|
Should I use master or stable/lithium to reproduce this?
|
|
This must be happening with master as openflowplugin does not have a stable/lithium branch yet.
|
|
To reproduce this problem do this,
1. Build openflowplugin master
2. Run the openflowplugin karaf distribution
3. Run mininet - with --topo tree,3
4. ./flow_config_blaster.py --auth --threads 5 --flows 1000 --no-delete run from the integration project
|
|
Michal, I tried reproducing this issue but I wasn't able to.
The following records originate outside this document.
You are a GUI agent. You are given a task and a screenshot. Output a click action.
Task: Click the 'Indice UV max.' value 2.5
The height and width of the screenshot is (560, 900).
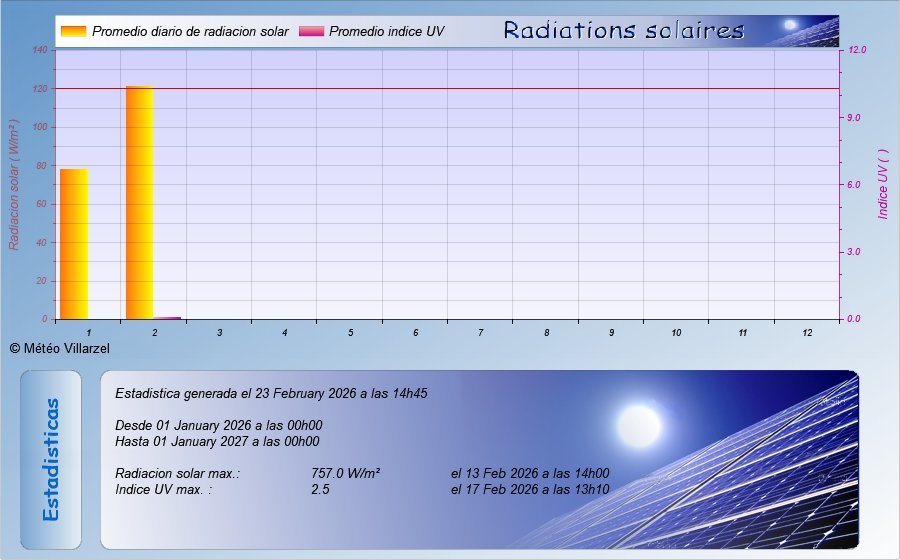click(x=321, y=490)
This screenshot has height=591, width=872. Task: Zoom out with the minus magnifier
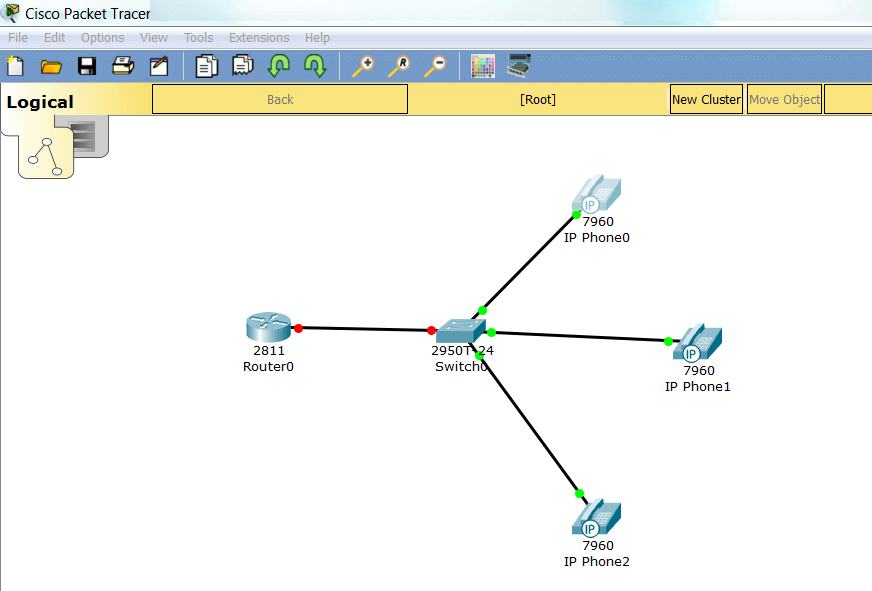435,67
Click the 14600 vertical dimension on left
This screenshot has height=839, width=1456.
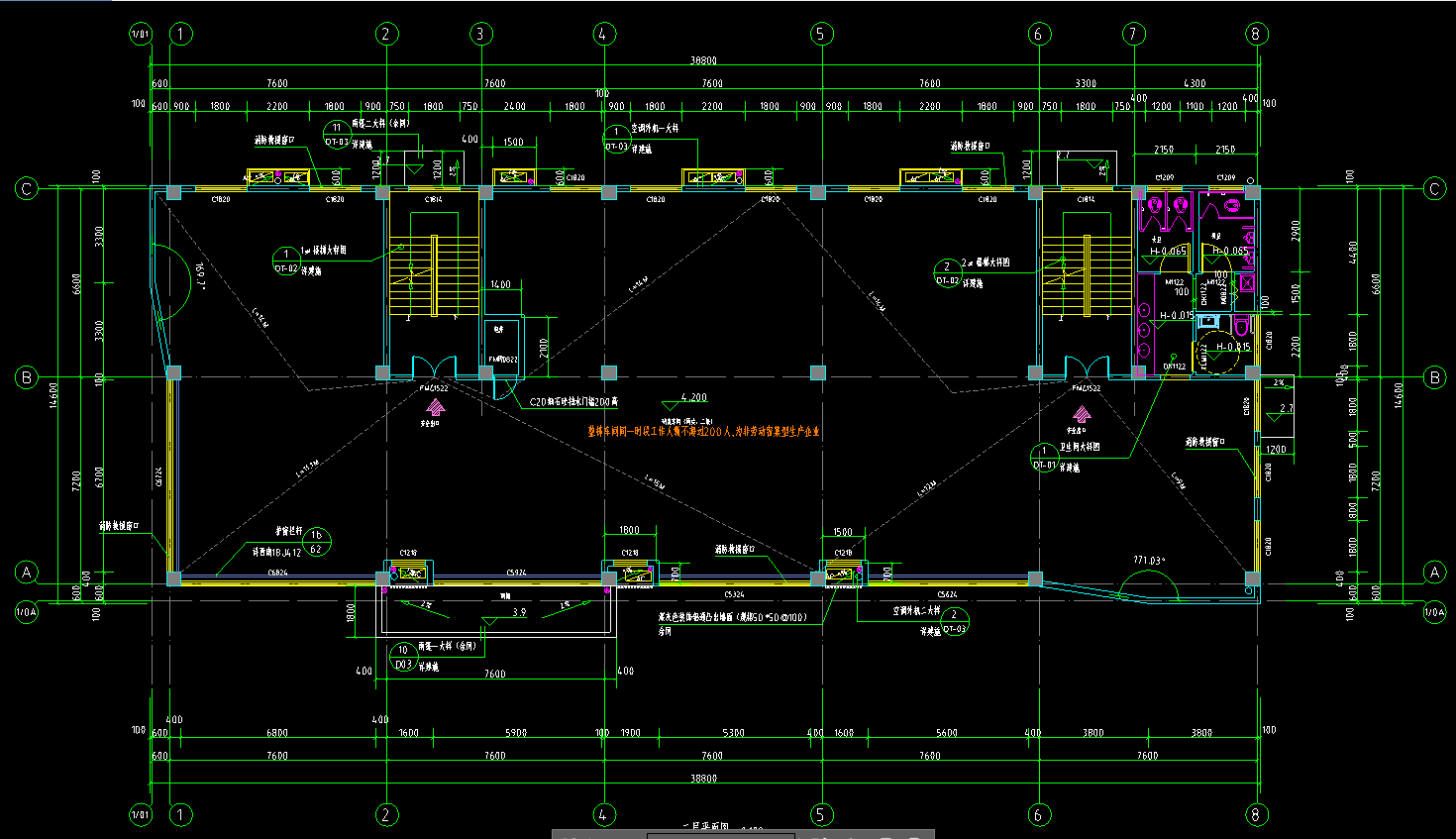coord(54,396)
I'm probably still missing a step.
|
|
MORAJA-M-301N:clustering-performance-test moizr$ ./flow_config_blaster.py --auth --threads 5 --flows 5000 --no-delete
Cycle 0:
Thread 2:
Adding 5000 flows on 7 nodes
Thread 4:
Adding 5000 flows on 7 nodes
Thread 0:
Adding 5000 flows on 7 nodes
Thread 1:
Adding 5000 flows on 7 nodes
Thread 3:
Adding 5000 flows on 7 nodes
Thread 3 results (ADD):
Elapsed time: 60.13s,
Requests/s: 83.16 OK, 83.16 Total
Flows/s: 83.16 OK, 83.16 Total
Stats (
{Requests}, {Flows}): {200: 0, 204: 5000} {200: 0, 204: 5000}
Thread 4 results (ADD):
Elapsed time: 60.19s,
Requests/s: 83.07 OK, 83.07 Total
Flows/s: 83.07 OK, 83.07 Total
Stats ({Requests}
,
{Flows}): {200: 0, 204: 5000} {200: 0, 204: 5000}
Thread 1 results (ADD):
Elapsed time: 60.29s,
Requests/s: 82.93 OK, 82.93 Total
Flows/s: 82.93 OK, 82.93 Total
Stats ({Requests}, {Flows}
):
{200: 0, 204: 5000}
{200: 0, 204: 5000}
Thread 0 results (ADD):
Elapsed time: 60.30s,
Requests/s: 82.92 OK, 82.92 Total
Flows/s: 82.92 OK, 82.92 Total
Stats (
{Requests}, {Flows}): {200: 0, 204: 5000} {200: 0, 204: 5000}
Thread 2 results (ADD):
Elapsed time: 60.32s,
Requests/s: 82.89 OK, 82.89 Total
Flows/s: 82.89 OK, 82.89 Total
Stats ({Requests}
,
{Flows}
):
{200: 0, 204: 5000}
{200: 0, 204: 5000}
-
-
- Test summary:
Elapsed time: 60.52s
Peak requests/s: 414.97 OK, 414.97 Total
Peak flows/s: 414.97 OK, 414.97 Total
Avg. requests/s: 413.09 OK, 413.09 Total (99.55% of peak total)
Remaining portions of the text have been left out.